◆ Problem requirements:
Find the line that contains "The width and height of the screenshot is (980, 359)."; then retype it and each line after it, exactly, through the final line of the data below.

Entries taken from a collection
______________________________

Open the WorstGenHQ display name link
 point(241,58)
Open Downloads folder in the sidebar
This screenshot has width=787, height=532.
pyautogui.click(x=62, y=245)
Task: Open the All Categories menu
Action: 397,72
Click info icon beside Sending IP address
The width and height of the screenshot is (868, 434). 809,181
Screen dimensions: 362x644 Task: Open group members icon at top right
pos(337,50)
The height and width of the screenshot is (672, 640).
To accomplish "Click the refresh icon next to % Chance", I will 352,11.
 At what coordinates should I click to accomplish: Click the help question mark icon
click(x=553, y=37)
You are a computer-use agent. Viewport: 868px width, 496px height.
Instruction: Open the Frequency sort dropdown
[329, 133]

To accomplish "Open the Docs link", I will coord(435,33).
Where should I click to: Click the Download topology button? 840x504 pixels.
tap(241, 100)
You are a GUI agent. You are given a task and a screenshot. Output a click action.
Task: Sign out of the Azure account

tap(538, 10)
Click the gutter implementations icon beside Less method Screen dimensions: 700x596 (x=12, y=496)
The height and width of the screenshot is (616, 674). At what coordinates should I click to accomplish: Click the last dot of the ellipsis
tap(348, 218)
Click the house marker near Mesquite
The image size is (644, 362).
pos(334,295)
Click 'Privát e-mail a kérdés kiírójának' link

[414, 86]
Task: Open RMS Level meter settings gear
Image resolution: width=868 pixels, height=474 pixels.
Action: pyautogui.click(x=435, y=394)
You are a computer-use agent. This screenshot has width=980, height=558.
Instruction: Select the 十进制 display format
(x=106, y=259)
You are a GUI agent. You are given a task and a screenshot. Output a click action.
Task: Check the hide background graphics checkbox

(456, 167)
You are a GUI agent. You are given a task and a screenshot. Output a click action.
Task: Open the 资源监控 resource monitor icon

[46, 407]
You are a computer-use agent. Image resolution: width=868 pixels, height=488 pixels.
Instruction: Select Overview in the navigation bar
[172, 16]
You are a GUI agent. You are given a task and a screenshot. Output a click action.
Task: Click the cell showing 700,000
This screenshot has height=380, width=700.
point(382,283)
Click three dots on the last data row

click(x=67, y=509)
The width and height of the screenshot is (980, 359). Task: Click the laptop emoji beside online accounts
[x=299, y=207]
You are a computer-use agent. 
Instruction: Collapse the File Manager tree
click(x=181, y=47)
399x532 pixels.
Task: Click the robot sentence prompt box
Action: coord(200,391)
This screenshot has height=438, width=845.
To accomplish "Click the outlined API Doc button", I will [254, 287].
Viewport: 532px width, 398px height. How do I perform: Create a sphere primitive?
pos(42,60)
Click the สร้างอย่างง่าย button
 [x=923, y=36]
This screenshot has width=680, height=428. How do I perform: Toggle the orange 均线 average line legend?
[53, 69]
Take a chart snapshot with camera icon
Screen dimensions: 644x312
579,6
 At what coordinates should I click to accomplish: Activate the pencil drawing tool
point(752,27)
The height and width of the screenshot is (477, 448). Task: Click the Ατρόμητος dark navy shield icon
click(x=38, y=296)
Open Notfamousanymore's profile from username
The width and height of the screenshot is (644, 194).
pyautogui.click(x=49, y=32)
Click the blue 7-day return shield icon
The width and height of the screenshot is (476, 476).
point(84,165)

______________________________

◆ Solution to the exercise:
The width and height of the screenshot is (980, 359). Task: Click the laptop emoji beside online accounts
[x=299, y=207]
You are a computer-use agent. 
Instruction: Collapse the File Manager tree
click(x=181, y=47)
399x532 pixels.
Task: Click the robot sentence prompt box
Action: coord(200,391)
This screenshot has height=438, width=845.
To accomplish "Click the outlined API Doc button", I will [254, 287].
Viewport: 532px width, 398px height. How do I perform: Create a sphere primitive?
pos(42,60)
Click the สร้างอย่างง่าย button
 [x=923, y=36]
This screenshot has width=680, height=428. How do I perform: Toggle the orange 均线 average line legend?
[53, 69]
Take a chart snapshot with camera icon
Screen dimensions: 644x312
579,6
 At what coordinates should I click to accomplish: Activate the pencil drawing tool
point(752,27)
The height and width of the screenshot is (477, 448). Task: Click the Ατρόμητος dark navy shield icon
click(x=38, y=296)
Open Notfamousanymore's profile from username
The width and height of the screenshot is (644, 194).
pyautogui.click(x=49, y=32)
Click the blue 7-day return shield icon
The width and height of the screenshot is (476, 476).
point(84,165)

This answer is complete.